THE TASK → Swap "screenshot" for "image" in the material from the line with "Task: Open 18개의 답글 읽기 button" up to and including the line with "click(x=576, y=137)", and write those lines out again with everything else unchanged.

-- START OF DATA EXCERPTS --

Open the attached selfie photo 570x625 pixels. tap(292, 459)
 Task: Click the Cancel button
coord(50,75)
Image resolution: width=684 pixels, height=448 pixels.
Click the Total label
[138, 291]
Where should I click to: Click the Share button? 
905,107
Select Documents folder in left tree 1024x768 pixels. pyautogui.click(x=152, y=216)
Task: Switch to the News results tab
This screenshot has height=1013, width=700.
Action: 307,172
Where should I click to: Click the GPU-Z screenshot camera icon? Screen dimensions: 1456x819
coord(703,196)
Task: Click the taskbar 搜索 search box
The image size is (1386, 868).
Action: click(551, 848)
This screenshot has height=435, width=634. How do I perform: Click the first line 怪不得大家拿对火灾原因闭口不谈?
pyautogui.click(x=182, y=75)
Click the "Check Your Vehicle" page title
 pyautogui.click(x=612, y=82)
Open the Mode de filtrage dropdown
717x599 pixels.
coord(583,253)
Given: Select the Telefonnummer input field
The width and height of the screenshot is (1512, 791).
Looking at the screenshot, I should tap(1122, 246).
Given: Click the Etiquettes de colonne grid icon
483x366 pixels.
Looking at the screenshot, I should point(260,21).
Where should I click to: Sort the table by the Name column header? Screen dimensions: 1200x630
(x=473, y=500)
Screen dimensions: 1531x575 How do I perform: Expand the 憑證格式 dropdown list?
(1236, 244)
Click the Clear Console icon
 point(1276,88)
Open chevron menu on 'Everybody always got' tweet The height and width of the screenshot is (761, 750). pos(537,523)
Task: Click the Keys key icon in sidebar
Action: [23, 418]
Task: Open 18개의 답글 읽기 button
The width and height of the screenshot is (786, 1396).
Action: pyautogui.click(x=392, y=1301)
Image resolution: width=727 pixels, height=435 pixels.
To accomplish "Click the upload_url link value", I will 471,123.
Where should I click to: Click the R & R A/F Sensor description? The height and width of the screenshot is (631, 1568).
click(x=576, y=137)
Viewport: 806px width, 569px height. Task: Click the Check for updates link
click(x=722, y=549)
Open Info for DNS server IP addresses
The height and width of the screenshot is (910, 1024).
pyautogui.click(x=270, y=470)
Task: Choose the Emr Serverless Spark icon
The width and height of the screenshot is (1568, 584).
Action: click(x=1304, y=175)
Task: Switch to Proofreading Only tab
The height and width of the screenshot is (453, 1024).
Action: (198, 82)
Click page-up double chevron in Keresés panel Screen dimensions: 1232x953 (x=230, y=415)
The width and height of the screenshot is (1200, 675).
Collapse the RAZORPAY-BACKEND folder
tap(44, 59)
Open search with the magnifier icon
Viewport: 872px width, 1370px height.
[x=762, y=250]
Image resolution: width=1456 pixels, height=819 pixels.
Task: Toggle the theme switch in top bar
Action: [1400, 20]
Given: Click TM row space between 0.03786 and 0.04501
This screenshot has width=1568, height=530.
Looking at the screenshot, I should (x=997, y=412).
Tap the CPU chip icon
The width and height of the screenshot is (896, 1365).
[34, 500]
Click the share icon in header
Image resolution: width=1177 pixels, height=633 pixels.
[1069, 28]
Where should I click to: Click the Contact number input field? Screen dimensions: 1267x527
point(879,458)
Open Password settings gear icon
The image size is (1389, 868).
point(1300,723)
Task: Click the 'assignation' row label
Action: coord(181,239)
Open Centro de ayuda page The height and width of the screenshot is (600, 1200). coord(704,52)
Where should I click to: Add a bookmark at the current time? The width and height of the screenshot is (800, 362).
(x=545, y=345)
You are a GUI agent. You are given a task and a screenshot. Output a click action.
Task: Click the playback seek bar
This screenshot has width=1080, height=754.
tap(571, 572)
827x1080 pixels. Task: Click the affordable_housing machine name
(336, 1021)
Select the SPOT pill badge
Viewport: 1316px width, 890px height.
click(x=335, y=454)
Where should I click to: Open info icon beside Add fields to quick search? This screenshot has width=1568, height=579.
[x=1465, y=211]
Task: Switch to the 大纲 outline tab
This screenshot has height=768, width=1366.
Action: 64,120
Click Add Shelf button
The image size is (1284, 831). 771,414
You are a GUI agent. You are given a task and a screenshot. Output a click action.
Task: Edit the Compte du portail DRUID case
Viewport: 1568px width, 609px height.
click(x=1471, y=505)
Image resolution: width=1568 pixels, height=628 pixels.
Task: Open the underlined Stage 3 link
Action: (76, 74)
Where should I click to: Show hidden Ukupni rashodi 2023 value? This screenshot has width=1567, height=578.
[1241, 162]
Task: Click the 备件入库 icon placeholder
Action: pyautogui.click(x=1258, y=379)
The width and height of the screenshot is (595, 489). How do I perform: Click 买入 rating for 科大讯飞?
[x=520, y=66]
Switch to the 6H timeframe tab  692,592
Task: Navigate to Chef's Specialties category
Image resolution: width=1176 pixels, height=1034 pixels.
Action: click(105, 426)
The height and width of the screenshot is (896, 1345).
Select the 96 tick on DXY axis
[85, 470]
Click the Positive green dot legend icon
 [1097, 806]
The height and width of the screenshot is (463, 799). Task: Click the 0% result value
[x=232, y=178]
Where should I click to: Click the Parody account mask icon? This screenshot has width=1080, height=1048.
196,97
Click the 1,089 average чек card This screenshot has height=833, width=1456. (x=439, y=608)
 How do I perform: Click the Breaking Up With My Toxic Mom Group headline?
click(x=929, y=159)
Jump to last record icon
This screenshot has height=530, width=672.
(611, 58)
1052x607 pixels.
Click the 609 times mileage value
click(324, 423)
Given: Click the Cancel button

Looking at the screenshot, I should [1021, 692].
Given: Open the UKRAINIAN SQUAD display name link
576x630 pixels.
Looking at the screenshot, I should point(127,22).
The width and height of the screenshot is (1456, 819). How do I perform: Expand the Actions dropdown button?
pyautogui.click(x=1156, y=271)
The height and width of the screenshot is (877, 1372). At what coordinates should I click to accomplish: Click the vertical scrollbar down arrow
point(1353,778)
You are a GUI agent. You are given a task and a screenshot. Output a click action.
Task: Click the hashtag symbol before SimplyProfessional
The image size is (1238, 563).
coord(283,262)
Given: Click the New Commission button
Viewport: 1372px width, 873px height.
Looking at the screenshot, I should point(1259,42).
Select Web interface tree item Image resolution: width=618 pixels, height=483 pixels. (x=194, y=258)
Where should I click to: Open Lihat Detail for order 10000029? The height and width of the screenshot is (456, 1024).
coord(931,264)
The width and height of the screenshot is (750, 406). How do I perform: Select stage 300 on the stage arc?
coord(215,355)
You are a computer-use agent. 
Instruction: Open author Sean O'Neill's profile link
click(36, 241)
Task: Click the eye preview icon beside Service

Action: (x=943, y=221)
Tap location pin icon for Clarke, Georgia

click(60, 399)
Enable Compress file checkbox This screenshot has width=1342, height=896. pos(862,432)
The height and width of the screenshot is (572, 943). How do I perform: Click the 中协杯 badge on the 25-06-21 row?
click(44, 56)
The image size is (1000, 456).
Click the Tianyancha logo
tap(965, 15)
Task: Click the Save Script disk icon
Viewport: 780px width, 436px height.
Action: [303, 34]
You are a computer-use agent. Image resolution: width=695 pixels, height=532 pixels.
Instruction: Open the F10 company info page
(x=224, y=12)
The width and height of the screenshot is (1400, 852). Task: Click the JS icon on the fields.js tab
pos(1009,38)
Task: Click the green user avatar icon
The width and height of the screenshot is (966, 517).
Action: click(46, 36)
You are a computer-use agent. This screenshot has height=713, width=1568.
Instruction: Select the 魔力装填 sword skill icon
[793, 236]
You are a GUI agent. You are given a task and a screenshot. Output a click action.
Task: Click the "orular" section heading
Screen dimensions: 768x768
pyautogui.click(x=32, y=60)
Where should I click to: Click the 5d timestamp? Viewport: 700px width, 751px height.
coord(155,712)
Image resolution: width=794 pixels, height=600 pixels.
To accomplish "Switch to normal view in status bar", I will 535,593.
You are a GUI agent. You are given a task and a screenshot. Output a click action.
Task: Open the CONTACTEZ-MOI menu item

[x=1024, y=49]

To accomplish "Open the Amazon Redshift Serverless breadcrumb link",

-- END OF DATA EXCERPTS --

TASK SOLUTION →
Task: Open 18개의 답글 읽기 button
The width and height of the image is (786, 1396).
Action: pyautogui.click(x=392, y=1301)
Image resolution: width=727 pixels, height=435 pixels.
To accomplish "Click the upload_url link value", I will 471,123.
Where should I click to: Click the R & R A/F Sensor description? The height and width of the image is (631, 1568).
click(x=576, y=137)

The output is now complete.